Quando criança, eu tentava tirar os olhos dela pra colocar em mim.

Não conseguia entender como minha mãe tinha olhos verdes e eu não.

Da sua (peculiar) maneira, ela me fez, aos poucos, entender o quão insignificante poderia ser essa característica: sempre que encontrava uma pessoa de olhos claros bem feia, me dizia “Olha lá! Tá vendo como não adianta nada?”. (Rs)

Hoje, percebo que havia mais coisas que me prendiam naqueles olhos além da cor.

Eles, sempre, tiveram, ao mesmo tempo, um ar de tristeza e uma profundidade tão grande que, de alguma forma, me incomodavam.

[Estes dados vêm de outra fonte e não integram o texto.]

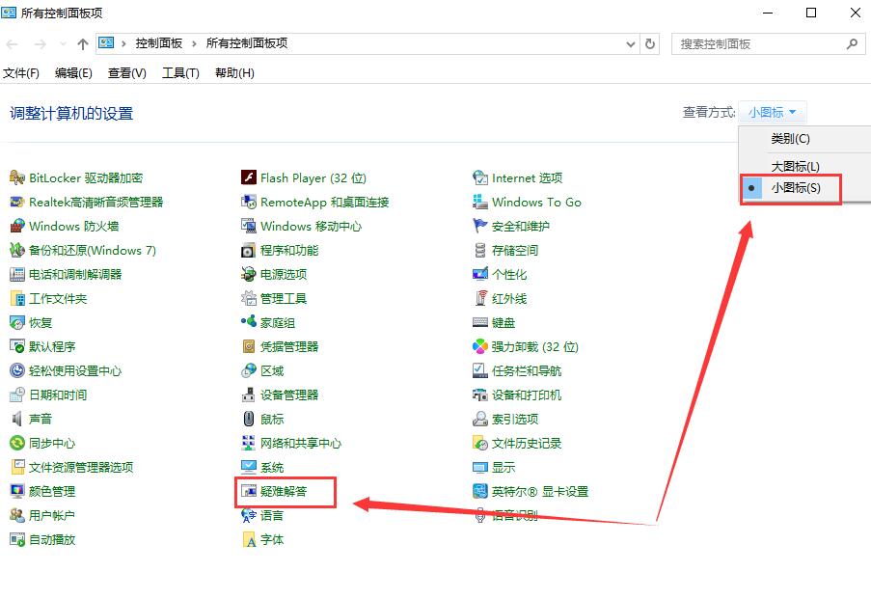Open the 声音 settings icon

click(x=36, y=419)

Lembro-me de que ela, frequentemente, fixava seu olhar no horizonte, por um longo período, embora não visse nada.

Seus olhos estavam perdidos, mas ela, provavelmente, sabia onde sua mente estava.

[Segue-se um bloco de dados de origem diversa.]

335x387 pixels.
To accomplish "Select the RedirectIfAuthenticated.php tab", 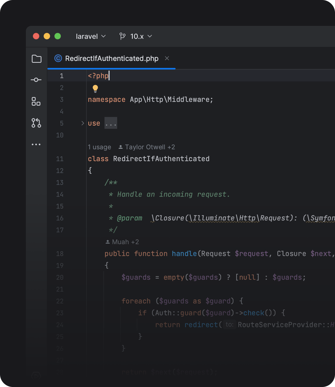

O problema é que eu não sabia. Aliás, nunca soube.

Talvez, por isso, me incomodasse tanto vê-la nesse momento de recolhimento e abstração.

Especificamente, esse lugar, para onde minha mãe, vez ou outra, ia, eu não conhecia. Esse lugar era só dela.

Percebo, só agora, que há um lugar, só nosso, para onde se precisa ir quando a vida concreta pesa.

Mas esse lugar vai se construindo com o tempo.

Sua estrutura é feita de experiências, dores, saudades e, principalmente, daquilo que, de tão íntimo e palpitante, ainda, não se consegue nomear.

Quem parte para esse lugar, hoje, sou eu, mãe.

E, por isso, quero me desculpar por todas as vezes em que senti raiva ao vê-la submersa na sua própria existência. Eu só sentia isso porque, nesses momentos, eu, também, a perdia.

E sabe qual a beleza de tudo isso, mãe? É perceber que, mesmo em planos diferentes, é nesse lugar em que, verdadeiramente, nos encontramos.